I have a dictionary of conditions called rules
, which I apply to a dataframe df
. Using numpy's select()
, I create a new column in df
with the dictionary keys where ever the first condition is True. The code is as follows:
import pandas as pd
import numpy as np
df = pd.DataFrame({'col1': [1, 2, 1, 3], 'col2': [4, 4, 4, 3]})
rules = {"Alert 1": df["col1"] == 1,
"Alert 2": df["col2"] == 4}
df['alert'] = np.select(rules.values(), rules.keys(), default = None)
df
Out[2]:
col1 col2 alert
0 1 4 Alert 1
1 2 4 Alert 2
2 1 4 Alert 1
3 3 3 None
I would like to change the dictionary rules
such that it consists of vectors that contain the original conditions plus a priority value. In addition to the dictionary key being written to df
, I would like this priority to be written as well. Modification to rules
, as well as my attempt to write both the dictionary key and priority to df
:
df = pd.DataFrame({'col1': [1, 2, 1, 3], 'col2': [4, 4, 4, 3]})
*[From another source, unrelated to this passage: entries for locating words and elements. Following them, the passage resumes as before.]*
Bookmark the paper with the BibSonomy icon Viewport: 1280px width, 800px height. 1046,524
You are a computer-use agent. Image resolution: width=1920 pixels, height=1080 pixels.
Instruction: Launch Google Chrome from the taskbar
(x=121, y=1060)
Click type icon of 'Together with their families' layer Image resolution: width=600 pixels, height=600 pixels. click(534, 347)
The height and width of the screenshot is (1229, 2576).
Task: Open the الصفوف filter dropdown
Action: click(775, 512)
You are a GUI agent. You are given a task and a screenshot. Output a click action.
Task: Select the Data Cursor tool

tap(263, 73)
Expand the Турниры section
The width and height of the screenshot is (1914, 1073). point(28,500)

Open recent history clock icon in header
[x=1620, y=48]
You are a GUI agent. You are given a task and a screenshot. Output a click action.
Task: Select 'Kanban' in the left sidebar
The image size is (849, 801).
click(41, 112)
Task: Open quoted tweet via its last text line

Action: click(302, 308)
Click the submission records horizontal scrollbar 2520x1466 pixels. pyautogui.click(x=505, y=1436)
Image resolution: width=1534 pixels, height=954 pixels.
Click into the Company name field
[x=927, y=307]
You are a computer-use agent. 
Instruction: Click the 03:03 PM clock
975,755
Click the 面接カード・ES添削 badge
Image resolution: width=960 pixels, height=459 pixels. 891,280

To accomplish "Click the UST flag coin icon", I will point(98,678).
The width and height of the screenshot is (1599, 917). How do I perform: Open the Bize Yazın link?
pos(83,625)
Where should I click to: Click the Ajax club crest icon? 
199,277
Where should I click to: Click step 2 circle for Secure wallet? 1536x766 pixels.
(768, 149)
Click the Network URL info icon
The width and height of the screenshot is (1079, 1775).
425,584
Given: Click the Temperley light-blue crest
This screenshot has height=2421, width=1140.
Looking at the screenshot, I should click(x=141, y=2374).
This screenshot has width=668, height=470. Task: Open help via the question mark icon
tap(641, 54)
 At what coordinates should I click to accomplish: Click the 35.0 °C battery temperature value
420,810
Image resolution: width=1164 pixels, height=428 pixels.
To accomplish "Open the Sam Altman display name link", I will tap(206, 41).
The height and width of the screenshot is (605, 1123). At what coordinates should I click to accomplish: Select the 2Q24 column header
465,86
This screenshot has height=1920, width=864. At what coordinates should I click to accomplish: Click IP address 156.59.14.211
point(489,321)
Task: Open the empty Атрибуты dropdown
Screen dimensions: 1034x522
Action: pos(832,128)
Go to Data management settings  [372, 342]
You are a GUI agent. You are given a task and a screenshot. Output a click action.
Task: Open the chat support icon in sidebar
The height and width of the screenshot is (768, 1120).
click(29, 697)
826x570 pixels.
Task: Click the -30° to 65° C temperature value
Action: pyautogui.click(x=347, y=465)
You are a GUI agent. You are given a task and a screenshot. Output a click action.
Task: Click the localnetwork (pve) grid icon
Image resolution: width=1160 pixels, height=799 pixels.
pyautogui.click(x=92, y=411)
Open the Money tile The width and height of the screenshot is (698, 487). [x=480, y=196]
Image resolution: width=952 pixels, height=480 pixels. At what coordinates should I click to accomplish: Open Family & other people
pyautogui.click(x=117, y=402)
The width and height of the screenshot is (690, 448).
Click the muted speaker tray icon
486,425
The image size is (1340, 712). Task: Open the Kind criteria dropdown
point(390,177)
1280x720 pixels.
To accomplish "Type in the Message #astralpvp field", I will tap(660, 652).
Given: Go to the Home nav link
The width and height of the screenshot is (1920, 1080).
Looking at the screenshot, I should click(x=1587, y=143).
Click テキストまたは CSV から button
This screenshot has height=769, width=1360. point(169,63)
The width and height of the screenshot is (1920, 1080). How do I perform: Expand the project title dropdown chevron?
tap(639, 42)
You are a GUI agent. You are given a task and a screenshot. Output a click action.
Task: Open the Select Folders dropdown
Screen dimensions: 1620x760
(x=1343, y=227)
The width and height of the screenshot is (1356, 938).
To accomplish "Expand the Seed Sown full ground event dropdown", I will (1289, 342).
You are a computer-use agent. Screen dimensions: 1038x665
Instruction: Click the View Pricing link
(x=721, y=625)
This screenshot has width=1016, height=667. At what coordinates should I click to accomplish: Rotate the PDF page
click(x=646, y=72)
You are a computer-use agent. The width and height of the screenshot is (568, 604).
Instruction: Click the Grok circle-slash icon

rules = {"Alert 1": [df["col1"] == 1, "High"],
"Alert 2": [df["col2"] == 4, "Medium"]}
df['alert'] = np.select(rules.values()[0], rules.keys(), default = None)
df['priority'] = np.select(rules.values()[0], rules.values()[1], default = None)
I get an error.
Ideally, I would like the output
col1 col2 alert priority
0 1 4 Alert 1 High
1 2 4 Alert 2 Medium
2 1 4 Alert 1 High
3 3 3 None None
Is there a way to accomplish this?
P.S. I need to keep the priority with the condition in the dictionary. I don't want a separate dictionary which maps the priority onto the dictionary key.
CodePudding user response:
If you wanted to stick with your current approach, you could use tuples to contain all of the values you need for each key. In this case you just need to pull the values at index 0 for the alert
and map the resulting values to index 1 for the priority
import pandas as pd
import numpy as np
df = pd.DataFrame({'col1': [1, 2, 1, 3], 'col2': [4, 4, 4, 3]})
rules = {"Alert 1": ([df["col1"] == 1, "High"]),
"Alert 2": ([df["col2"] == 4, "Medium"])}
df['alert'] = np.select([x[0] for x in rules.values()], rules.keys(), default = None)
df['priority'] = df['alert'].map({k:v[1] for k,v in rules.items()})
Output
col1 col2 alert priority
0 1 4 Alert 1 High
1 2 4 Alert 2 Medium
2 1 4 Alert 1 High
3 3 3 None NaN